Jacob, lui, tenta l’aventure, il réussit la descente et la remontée dans l’espoir de gagner « la bonne récompense » promise par Crémont, l’ordonnateur. Plus tard, Joseph Hubert le botaniste humaniste et deux guides officialisèrent le passage aujourd’hui dit « Pas de Bellecombe ». Or, ce dernier, le Gouverneur Monsieur de Bellecombe, ne descendit pas dans l’enclos, car il reposait dans une caverne, accablé de coliques d’estomac.
Cette histoire fut aussi racontée en 2005 par notre collègue Enis Rockel dans son ouvrage « Histoires extraordinaires de l’isle Bourbon » où il suggère que le lieu soit dénommé « Pas de Jacob ». Oui, cela ne serait que justice. Aussi, nous proposons au prochain Maire de Sainte-Rose, au représentant du Parc des Hauts et au Préfet, premier représentant de l’Etat, à ce que ce Pas soit dénommé dorénavant « Le Pas de Bellecombe-Jacob ». Bellecombe, représentant les autorités et Jacob, l’homme courageux qui osa affronter les anciens préjugés. Il en ressorti indemne et son nom hautement symbolique doit être présent dans ce lieu de pèlerinage, cet autre joyau des Hauts qu’est notre Piton de la Fournaise.
Et comme nous sommes dans l’année de l’hommage au Vieux Tangue, permettez moi de conclure par des extraits de son texte :
« Pourtant depuis les Anciens, il est convenu qu’il existe certains « canons » de la beauté (« canons » en grec veut dire « règle »).
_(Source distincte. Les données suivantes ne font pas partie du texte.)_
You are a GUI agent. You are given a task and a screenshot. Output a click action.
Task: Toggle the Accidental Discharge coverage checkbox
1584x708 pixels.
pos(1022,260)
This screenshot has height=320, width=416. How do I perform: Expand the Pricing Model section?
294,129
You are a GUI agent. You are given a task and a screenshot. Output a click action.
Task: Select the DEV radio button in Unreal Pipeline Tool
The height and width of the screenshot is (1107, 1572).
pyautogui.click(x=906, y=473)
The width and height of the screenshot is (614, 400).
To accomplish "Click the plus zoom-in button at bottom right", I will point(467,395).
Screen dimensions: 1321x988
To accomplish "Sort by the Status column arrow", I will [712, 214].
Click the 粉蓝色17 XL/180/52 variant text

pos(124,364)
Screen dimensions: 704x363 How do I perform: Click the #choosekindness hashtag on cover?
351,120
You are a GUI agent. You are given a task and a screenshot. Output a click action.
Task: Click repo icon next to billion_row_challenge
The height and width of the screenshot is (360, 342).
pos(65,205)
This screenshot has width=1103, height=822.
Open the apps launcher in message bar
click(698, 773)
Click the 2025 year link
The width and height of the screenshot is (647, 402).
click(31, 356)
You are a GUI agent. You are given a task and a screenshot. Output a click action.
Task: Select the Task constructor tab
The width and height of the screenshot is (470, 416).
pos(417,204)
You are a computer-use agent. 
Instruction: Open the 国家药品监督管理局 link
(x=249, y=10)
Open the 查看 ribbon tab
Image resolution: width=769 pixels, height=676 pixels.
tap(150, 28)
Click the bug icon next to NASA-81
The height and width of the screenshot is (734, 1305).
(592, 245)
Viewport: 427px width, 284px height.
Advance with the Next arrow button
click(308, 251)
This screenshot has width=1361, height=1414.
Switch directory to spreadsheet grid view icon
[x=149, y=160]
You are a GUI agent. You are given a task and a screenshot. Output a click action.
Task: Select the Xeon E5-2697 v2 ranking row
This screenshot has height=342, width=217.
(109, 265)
Les Cariatides de l’Erechtéion depuis 2.500 ans n’ont pas provoqué chez tous ceux qui les ont vues, le même choc, la même sensation ; mais je suppose que pas un seul de ces privilégiés qui ont pu gravir l’Acropole ne les a trouvées « moches ».
« C’est qu’il y a, qu’il doit y avoir, un certain accord, sur une certaine façon de faire certaines choses. Certains peuvent ne pas s’en rendre compte, mais il doit être facile de leur faire prendre conscience, en les amenant devant la chose et en le leur disant gentiment.
« Tel est le but de ce billet touristique sur le Pas de Bellecombe ».

Reconnaissance :
« Les milliers de touristes qui vont au Volcan tout au long de l’année n’ont peut-être pas toujours une petite pensée reconnaissante pour les forestiers qui ont accompli une action remarquable, depuis de nombreuses années, dans le massif de la Fournaise, pour la plus grande joie des promeneurs (routes, gîtes, sentiers, balisages, organisation des guides et porteurs...). C’est sans doute en hommage à cette action que leur patron vient d’être nommé “Délégué Régional au Tourisme”, mais cette reconnaissance officielle n’empêche pas celle des privés de s’exprimer à son tour.
Il ne leur serait sans doute pas déplaisant que le Conseil Général ou la commune de la Plaine des Cafres ou une Association quelconque, érige un petit monument, sous la forme d’un bloc de lave, dressé par exemple à droite du parking, avec ces quelques mots : « Forestiers, vous avez fait du beau travail. Merci » !
Une stèle en hommage des forestiers à droite et une plaque en hommage au courageux Jacob à gauche. Voilà un projet simple qui mettrait en valeur notre patrimoine riche par sa force d’exemple.

Christian Vittori

PS : * La plaque a été offerte par un menuisier du pays qui a de l’admiration pour l’œuvre de notre vieux professeur.